*** PROVIDED INFORMATION

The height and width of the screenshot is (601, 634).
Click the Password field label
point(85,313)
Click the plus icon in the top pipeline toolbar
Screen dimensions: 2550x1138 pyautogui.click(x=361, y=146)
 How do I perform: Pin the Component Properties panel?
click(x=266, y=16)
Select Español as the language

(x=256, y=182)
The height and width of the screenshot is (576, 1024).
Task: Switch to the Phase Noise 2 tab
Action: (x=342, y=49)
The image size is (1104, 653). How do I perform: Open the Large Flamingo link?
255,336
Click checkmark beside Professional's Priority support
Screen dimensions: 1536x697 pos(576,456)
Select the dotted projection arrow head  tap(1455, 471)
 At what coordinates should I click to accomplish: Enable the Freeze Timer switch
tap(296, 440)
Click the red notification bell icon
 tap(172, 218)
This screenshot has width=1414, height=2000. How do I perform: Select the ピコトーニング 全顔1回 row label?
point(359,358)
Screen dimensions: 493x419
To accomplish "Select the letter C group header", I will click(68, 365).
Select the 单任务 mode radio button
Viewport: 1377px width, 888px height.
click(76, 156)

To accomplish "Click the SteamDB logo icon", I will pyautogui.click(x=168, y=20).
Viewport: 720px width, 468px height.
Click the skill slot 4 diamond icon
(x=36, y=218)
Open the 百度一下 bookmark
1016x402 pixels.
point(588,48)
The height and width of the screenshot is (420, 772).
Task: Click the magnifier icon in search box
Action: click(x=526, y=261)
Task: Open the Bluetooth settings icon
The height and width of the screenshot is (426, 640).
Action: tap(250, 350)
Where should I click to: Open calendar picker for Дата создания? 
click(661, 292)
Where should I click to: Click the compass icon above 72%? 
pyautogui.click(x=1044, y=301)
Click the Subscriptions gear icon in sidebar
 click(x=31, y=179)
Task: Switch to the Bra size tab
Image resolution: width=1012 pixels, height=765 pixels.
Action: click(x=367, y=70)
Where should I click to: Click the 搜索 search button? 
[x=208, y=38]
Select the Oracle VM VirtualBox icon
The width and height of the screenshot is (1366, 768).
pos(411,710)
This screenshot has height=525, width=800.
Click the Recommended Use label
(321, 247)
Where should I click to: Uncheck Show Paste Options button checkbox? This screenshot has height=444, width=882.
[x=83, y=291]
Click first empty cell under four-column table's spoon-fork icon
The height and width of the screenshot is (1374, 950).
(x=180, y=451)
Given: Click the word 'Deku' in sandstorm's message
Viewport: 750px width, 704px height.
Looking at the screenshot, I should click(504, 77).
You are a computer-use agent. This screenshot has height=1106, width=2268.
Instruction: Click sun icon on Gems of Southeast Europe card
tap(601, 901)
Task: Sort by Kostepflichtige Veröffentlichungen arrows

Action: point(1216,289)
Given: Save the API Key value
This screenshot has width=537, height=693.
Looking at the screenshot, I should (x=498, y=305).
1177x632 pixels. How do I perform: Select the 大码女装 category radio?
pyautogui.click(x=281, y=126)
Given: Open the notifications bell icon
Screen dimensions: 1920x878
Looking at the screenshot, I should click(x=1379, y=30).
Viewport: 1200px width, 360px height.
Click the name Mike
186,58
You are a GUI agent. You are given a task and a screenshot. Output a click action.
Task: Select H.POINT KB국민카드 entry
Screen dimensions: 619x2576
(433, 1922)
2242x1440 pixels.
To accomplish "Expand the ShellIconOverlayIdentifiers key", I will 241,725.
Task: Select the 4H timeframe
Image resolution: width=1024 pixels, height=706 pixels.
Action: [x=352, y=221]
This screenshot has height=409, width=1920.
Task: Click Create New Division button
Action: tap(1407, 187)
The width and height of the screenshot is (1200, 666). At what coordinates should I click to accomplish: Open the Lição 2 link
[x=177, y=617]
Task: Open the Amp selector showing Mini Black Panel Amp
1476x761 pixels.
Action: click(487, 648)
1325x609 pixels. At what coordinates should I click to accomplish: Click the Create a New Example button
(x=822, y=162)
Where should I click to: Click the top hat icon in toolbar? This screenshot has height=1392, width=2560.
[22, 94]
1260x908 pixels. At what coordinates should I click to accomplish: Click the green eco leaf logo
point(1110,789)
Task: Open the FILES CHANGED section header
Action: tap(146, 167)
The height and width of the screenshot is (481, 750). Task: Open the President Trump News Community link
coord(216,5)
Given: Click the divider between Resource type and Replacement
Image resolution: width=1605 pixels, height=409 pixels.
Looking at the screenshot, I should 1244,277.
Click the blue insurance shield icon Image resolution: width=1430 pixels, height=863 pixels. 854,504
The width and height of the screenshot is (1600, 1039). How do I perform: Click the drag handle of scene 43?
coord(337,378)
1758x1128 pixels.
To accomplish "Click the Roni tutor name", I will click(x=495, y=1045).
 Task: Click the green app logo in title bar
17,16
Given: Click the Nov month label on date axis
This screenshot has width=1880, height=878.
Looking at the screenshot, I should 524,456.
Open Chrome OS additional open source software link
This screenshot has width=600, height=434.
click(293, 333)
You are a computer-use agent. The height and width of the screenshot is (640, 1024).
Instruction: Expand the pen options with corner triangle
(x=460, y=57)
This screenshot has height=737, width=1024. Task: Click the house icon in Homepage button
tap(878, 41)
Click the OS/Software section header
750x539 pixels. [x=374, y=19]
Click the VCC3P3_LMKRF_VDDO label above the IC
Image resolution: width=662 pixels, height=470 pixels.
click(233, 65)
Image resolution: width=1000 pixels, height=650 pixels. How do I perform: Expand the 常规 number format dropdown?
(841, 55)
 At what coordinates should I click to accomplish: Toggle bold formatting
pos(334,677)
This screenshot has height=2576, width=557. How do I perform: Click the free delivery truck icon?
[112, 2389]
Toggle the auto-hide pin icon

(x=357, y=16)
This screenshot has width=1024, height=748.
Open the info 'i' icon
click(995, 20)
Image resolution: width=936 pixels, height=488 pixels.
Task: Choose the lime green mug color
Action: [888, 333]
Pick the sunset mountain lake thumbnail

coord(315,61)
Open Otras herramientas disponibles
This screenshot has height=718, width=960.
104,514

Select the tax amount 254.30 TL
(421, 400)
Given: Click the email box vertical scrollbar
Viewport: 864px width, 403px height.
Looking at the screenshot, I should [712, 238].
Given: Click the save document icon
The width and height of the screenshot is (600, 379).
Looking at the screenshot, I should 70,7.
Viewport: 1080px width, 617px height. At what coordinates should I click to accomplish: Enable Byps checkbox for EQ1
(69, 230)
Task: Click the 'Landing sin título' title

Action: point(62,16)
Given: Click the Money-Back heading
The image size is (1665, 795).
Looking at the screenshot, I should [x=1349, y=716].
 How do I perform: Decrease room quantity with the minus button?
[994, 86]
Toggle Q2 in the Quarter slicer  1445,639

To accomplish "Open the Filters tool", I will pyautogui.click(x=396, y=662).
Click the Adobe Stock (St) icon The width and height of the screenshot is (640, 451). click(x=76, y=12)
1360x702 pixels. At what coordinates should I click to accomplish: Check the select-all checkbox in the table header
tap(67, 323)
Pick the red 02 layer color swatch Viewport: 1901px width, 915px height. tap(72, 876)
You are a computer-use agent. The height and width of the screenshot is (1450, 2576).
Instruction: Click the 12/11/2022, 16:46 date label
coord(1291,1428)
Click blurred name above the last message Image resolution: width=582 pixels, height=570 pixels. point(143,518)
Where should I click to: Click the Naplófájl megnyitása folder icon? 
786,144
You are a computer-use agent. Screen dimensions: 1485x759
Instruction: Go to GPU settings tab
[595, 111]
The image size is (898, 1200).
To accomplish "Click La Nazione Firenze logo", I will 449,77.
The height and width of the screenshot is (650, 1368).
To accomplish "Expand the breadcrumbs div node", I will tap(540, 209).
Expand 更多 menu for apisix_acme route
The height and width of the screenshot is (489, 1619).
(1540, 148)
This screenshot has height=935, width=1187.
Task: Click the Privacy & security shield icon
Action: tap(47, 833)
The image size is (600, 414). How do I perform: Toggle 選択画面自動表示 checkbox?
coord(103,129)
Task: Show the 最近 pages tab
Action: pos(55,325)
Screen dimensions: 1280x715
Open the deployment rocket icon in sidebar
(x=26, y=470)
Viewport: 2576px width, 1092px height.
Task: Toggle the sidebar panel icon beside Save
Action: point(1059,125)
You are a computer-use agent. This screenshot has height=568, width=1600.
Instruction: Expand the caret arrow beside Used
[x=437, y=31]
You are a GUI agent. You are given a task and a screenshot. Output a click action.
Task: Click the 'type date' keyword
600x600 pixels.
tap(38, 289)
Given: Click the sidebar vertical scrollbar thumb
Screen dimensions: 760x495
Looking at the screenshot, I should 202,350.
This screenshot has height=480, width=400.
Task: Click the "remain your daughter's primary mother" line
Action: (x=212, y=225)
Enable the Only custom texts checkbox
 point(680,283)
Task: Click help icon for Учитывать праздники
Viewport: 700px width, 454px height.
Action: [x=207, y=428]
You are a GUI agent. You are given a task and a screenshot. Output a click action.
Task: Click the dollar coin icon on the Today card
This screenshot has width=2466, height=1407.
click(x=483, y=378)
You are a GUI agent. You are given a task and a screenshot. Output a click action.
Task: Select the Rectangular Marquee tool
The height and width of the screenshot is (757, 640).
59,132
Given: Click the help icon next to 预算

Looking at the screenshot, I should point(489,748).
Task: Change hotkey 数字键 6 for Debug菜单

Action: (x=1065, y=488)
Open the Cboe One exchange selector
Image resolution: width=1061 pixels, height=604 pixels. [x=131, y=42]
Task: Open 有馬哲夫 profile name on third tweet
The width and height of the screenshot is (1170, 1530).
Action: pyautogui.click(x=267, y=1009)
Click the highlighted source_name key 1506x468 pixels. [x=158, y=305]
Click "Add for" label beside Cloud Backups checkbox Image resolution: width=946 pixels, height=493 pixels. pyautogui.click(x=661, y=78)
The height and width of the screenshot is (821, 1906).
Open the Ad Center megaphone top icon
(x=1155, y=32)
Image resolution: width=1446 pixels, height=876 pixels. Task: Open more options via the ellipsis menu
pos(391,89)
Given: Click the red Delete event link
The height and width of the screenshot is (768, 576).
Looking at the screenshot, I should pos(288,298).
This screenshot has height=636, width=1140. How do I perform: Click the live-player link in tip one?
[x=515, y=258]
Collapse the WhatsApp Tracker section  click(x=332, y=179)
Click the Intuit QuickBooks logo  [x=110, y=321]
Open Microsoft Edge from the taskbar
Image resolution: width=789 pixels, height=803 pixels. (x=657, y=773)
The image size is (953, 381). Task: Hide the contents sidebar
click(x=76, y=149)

******

PROBLEM DESCRIPTION: In the entries above, find the line holding "The image size is (600, 414)." and the line holding "Screen dimensions: 1280x715", then retype exactly those two lines and every line between them, and nothing else.

EXERCISE RESULT:
The image size is (600, 414). How do I perform: Toggle 選択画面自動表示 checkbox?
coord(103,129)
Task: Show the 最近 pages tab
Action: pos(55,325)
Screen dimensions: 1280x715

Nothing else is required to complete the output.